The sky is newborn pink. The commuter train comes to a halt in the halo of countryside around the city. It is packed with a puzzle of people. Their breath makes misty blooms on the glass. A groan drowns out the Tannoy. I don’t groan. I carry on eating my breakfast. This is the exact moment I realise I am not like everybody else.
The man in seat 5B has his legs wide open. The cheap polyester trousers creakily embrace his balls. He sends an email that won’t wait.
The woman in seat 7A has noticed his balls. Her lips pucker, as if she can taste them. She sends a message to her boss to warn him that she’ll be two minutes late.
A man is pretending that he hasn’t seen a woman less than a metre away from him. They work in the same building. He stares at the luggage rack.
All four of the people at the table by his legs won’t get home before their children go to sleep.
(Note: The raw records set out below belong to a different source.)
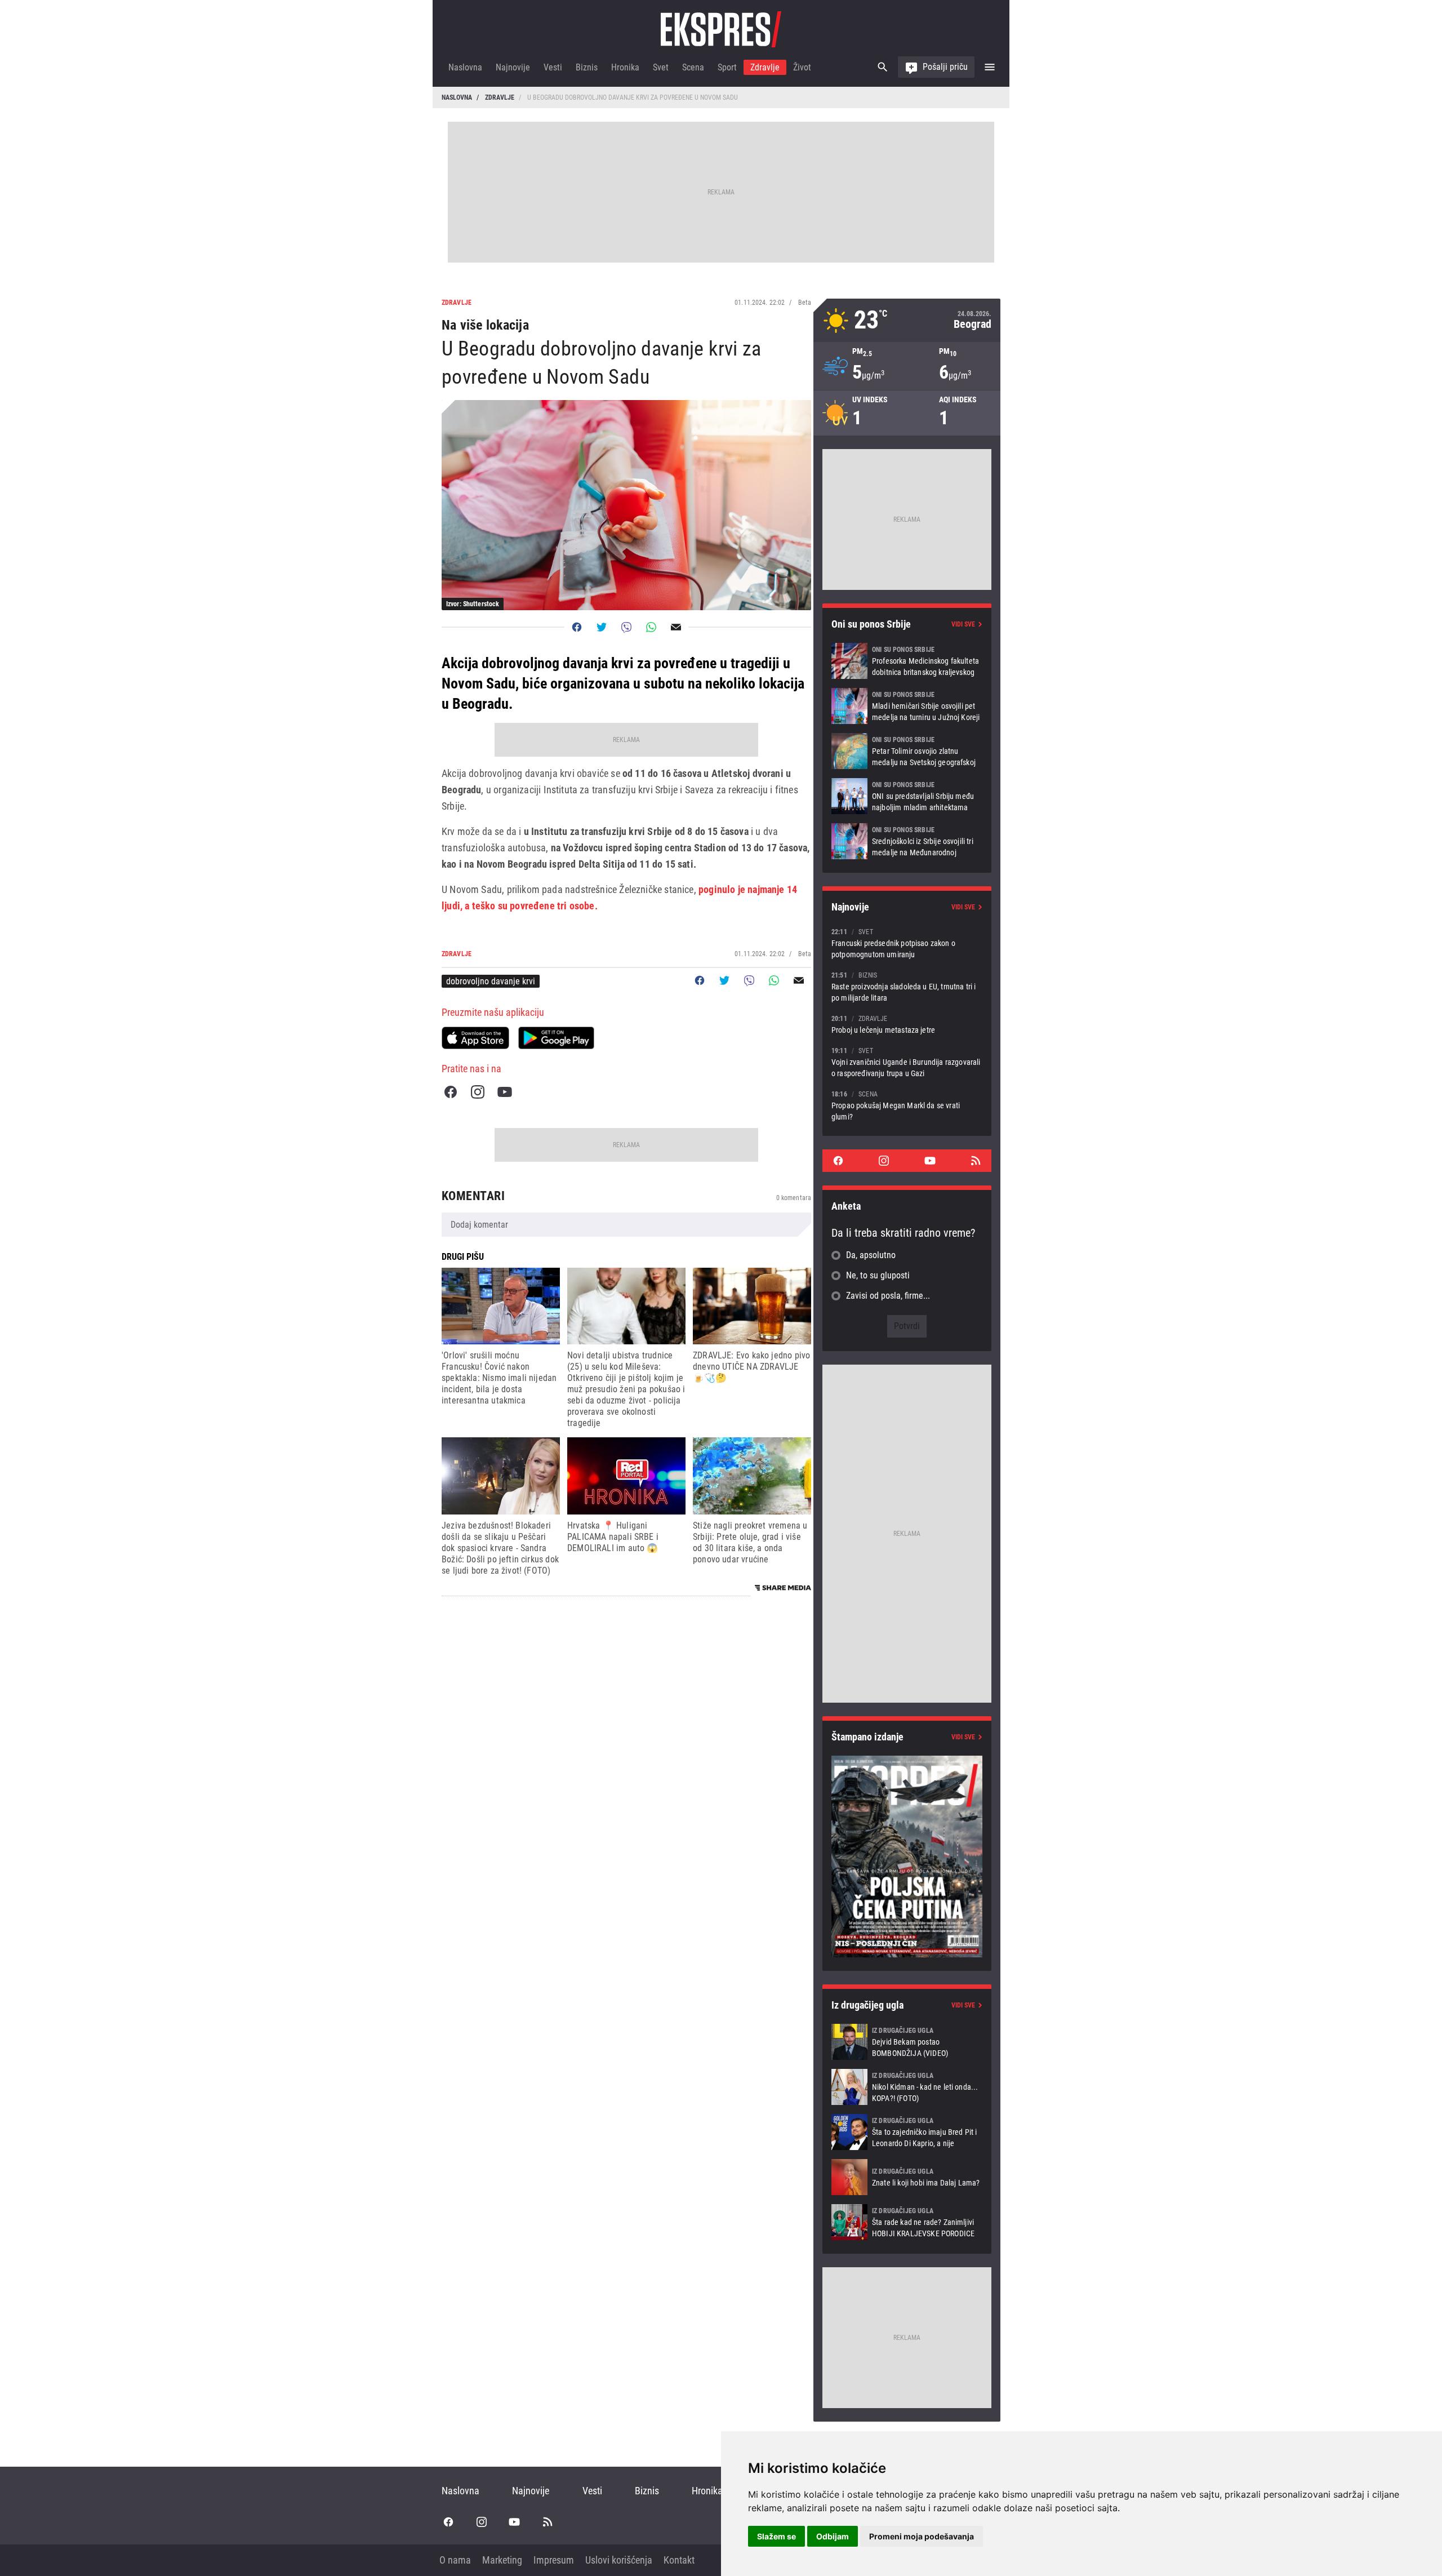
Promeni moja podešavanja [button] (921, 2536)
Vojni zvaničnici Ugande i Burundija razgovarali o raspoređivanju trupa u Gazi (906, 1062)
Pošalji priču (945, 66)
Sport (727, 67)
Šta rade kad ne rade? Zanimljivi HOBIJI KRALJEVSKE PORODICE (906, 2222)
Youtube (505, 1092)
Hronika (625, 67)
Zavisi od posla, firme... (888, 1295)
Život (802, 67)
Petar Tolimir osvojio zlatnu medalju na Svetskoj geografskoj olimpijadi (906, 751)
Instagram (478, 1092)
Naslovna (465, 67)
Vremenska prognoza (906, 320)
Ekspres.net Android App (556, 1038)
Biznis (587, 67)
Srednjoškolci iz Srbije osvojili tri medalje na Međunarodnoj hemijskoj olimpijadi (906, 841)
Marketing (502, 2560)
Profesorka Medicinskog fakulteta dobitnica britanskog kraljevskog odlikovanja (906, 661)
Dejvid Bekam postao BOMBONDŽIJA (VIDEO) (906, 2042)
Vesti (553, 67)
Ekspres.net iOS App (475, 1038)
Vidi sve (963, 624)
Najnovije (513, 67)
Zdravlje (765, 67)
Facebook (451, 1092)
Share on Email (676, 627)
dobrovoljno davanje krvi (490, 981)
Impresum (553, 2560)
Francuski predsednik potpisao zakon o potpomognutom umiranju (906, 943)
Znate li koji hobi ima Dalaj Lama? (906, 2177)
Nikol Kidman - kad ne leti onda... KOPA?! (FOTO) (906, 2087)
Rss (975, 1160)
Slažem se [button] (776, 2536)
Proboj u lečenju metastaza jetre (906, 1024)
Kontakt (679, 2560)
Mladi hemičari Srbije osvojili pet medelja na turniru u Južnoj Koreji (906, 706)
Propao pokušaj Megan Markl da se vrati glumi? (906, 1105)
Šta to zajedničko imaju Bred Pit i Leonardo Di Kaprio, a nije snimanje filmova (906, 2132)
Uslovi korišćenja (618, 2560)
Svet (661, 67)
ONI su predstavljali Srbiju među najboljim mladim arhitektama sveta (906, 796)
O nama (455, 2560)
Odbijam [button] (832, 2536)
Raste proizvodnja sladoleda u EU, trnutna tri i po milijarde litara (906, 986)
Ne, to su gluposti (878, 1275)
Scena (693, 67)
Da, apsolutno (871, 1255)
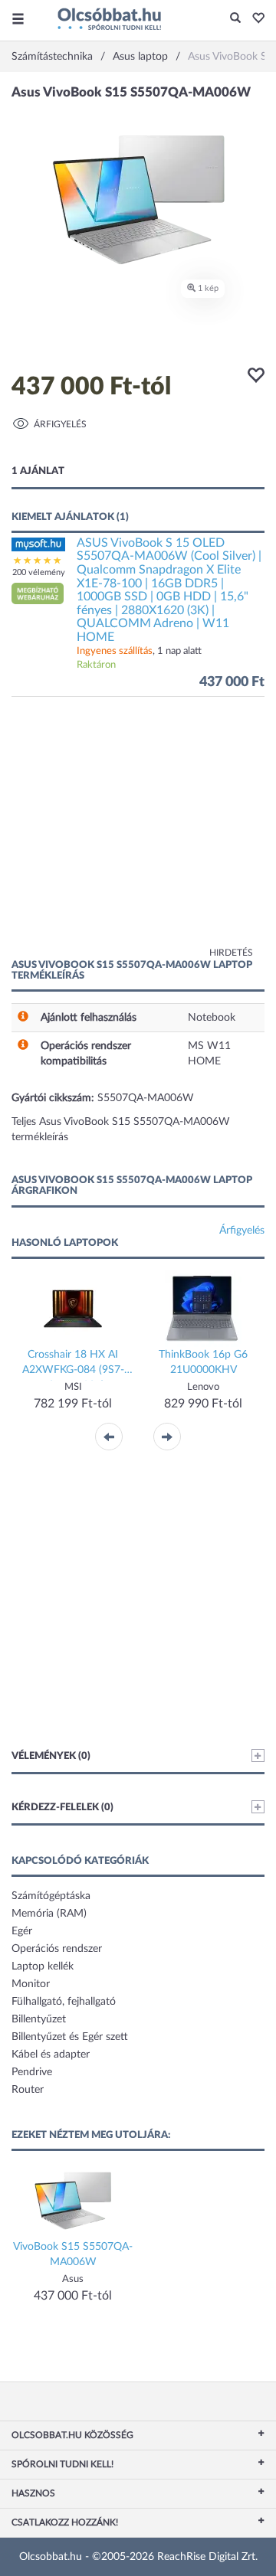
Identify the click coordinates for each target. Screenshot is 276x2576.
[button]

They make up for it at weekends with trips to the farmer’s market to buy vegetables, some of which form part of the delicious lunch they prepared for themselves while the moon was still high, a monocle on a one-eyed God.
A woman can’t read the small print in her free magazine. The man next to her waited in for a plumber all of yesterday. All of these people are the same. They are going to work.
This is the exact moment I realise I am not like them, nor do I want to be. I am standing in a field chewing grass, looking at the brown maggoty wool around Colin’s rear end, waiting for the train to move on and leave me to my breakfast in peace.